In accordance with a temporary restraining order issued on Monday by the U.S. Department of Justice, BetonSports has shut down its sports betting, casino and poker Web sites--a move that will likely cost the company more than £4 million a day in lost revenues.
"It is a court order," a company spokesman explained, "and we were told it was in our benefit to comply."
The company has so far refused to comply with other parts of the order, in particular the request to refund all its U.S. customers and place a full-page ad in a U.S. national newspaper stating it is a violation of U.S. law to accept bets.
The U.S. government has also insisted that BoS establish a toll-free phone number for customers to call and retrieve money lodged with the company.
The company said it is looking at appealing the order.
Internet gambling executives in Britain were told Wednesday that they are at risk of fast-track extradition to the United States because their businesses are breaking U.S. tax law, according to British newspaper the Times. Executives are reportedly worried because the indictment against BetonSports includes allegations of tax evasion. The company is accused of failing to collect wagering excise tax on $3 billion (£1.6 billion) of bets placed by U.S. punters.
The execs are vulnerable to fast-track extradition for tax evasion because they take bets from Americans without charging taxes on them. Under the new fast-track extradition procedure defended by Tony Blair as an anti-terror reform, U.S. prosecutors can demand the extradition of suspects from Britain without showing they have a case to answer.
But Britain will refuse to extradite suspects for breaking U.S. laws against Internet gambling, the report said, because extradition is available only if conduct is illegal in both the United Kingdom and the United States.
European countries have agreed to hand over passenger lists to the United States as part of the War on Terror, which may have given investigators advance warning of Carruthers' Sunday itinerary, according to the Times.
The U.S. government is reportedly opposing bail for Carruthers, who is scheduled to appear for a bond hearing on Friday.
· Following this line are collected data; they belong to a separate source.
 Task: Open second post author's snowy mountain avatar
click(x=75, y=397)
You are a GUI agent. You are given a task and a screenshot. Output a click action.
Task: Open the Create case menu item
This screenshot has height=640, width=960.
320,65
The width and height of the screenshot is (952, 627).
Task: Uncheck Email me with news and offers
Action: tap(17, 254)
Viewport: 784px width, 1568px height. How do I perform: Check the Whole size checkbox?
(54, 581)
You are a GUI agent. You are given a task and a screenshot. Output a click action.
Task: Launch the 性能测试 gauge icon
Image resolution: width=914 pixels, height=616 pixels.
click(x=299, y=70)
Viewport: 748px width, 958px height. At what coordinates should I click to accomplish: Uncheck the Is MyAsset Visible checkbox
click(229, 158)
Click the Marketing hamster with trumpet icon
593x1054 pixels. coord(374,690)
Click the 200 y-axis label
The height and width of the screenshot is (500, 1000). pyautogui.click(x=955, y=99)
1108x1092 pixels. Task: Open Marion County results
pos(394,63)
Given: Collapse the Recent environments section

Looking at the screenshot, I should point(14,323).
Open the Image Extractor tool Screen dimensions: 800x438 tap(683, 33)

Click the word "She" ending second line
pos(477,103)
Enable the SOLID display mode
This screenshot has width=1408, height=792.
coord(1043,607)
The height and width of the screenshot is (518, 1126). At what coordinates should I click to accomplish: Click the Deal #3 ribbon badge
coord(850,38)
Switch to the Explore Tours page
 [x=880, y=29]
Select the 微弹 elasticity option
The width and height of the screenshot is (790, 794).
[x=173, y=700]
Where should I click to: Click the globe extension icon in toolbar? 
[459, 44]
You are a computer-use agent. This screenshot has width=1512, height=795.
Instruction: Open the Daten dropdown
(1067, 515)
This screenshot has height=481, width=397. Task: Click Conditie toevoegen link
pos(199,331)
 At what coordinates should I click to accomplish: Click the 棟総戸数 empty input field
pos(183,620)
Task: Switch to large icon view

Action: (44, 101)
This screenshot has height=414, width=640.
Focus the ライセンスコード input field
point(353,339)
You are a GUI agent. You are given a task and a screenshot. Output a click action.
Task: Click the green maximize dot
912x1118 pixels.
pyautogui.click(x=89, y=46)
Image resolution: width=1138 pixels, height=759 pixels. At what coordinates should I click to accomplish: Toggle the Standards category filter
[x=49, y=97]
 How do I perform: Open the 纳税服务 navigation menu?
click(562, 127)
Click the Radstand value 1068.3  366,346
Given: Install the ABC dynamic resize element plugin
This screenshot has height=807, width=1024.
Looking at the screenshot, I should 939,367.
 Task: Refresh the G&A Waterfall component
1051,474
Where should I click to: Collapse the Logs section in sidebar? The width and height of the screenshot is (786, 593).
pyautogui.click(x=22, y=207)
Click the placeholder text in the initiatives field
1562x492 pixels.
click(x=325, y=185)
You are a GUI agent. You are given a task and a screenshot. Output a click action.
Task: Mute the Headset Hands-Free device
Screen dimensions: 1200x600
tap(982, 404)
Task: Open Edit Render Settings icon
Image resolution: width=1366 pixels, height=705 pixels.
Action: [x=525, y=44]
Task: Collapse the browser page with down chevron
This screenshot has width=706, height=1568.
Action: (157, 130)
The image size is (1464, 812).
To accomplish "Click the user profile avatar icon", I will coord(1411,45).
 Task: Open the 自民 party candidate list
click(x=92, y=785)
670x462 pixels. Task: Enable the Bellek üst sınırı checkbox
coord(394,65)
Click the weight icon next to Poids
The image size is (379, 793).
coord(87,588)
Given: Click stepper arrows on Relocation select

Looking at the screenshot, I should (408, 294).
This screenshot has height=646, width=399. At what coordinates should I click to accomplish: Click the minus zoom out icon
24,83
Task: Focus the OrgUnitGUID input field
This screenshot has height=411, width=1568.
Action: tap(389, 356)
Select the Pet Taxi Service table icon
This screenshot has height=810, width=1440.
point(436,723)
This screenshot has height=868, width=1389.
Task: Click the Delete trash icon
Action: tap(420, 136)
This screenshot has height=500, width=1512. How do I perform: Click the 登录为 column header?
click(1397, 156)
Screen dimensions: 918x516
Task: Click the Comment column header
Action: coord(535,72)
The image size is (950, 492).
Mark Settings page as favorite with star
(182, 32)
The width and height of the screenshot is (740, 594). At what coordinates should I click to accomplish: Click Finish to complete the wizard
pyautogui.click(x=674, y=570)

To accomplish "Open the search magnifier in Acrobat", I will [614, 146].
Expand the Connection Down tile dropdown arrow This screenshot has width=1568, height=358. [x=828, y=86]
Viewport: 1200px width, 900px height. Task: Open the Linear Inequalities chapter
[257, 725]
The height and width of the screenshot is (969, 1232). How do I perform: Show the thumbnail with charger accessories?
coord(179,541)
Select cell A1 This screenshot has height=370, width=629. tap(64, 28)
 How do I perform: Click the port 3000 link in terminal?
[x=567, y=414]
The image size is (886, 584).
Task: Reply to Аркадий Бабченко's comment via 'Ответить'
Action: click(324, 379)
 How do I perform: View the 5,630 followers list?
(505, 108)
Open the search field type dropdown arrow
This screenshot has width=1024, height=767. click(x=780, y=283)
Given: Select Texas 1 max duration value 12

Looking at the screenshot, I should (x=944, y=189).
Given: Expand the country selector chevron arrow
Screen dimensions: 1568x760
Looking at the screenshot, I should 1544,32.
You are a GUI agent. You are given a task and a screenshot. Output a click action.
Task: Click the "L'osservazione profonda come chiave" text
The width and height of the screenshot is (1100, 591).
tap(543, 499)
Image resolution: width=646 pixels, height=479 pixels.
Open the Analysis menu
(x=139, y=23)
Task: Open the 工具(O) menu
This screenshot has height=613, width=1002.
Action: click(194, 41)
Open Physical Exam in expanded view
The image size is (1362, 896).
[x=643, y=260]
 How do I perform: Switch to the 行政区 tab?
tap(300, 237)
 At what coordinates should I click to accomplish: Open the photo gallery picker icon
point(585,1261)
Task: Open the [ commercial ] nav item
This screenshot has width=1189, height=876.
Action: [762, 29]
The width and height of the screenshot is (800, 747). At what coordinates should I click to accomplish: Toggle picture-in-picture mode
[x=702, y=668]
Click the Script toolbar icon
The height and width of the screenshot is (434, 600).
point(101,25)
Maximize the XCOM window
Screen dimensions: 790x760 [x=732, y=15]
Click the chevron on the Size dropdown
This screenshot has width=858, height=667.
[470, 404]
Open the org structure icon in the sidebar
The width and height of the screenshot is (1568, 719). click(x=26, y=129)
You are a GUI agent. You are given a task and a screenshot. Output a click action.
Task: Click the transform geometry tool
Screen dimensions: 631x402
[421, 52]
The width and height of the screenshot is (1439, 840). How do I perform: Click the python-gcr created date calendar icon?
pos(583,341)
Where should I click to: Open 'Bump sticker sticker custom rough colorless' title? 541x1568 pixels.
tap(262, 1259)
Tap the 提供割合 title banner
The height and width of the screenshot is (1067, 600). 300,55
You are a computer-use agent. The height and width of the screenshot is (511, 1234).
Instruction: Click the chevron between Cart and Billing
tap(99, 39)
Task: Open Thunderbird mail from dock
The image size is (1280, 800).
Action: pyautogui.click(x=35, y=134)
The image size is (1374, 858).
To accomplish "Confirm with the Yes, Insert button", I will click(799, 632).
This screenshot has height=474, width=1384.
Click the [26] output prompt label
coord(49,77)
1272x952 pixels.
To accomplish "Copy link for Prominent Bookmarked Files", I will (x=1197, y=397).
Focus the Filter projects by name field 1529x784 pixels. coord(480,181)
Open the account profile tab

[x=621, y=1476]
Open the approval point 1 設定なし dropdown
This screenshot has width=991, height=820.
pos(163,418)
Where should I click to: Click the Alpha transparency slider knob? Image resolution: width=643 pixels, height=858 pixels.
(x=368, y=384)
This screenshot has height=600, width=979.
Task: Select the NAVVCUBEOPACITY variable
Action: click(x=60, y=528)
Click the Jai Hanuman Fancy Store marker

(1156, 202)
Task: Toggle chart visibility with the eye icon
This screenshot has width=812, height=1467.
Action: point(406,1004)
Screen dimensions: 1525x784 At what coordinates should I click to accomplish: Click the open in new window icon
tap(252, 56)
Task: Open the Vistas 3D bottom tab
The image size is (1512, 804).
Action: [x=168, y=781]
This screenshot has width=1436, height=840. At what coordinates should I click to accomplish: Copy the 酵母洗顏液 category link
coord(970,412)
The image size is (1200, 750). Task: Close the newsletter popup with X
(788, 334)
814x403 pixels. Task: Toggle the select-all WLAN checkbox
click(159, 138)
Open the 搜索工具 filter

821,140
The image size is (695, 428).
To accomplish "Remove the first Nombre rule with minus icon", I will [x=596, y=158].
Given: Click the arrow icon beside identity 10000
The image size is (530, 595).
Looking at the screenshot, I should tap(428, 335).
Authorities have informed the defense team that they consider Carruthers a flight risk because he is a foreign national and request that he remains in custody.
The World Trade Organization on Wednesday set up a panel at the request of the government of Antigua and Barbuda to investigate whether U.S. restrictions on Internet gambling comply with international trade rules. The request was made after discussions with the United States failed to yield a solution to a dispute over whether Washington should drop prohibitions on Americans placing bets in online casinos. The panel will report on the case within 90 days. Either side can appeal the decision.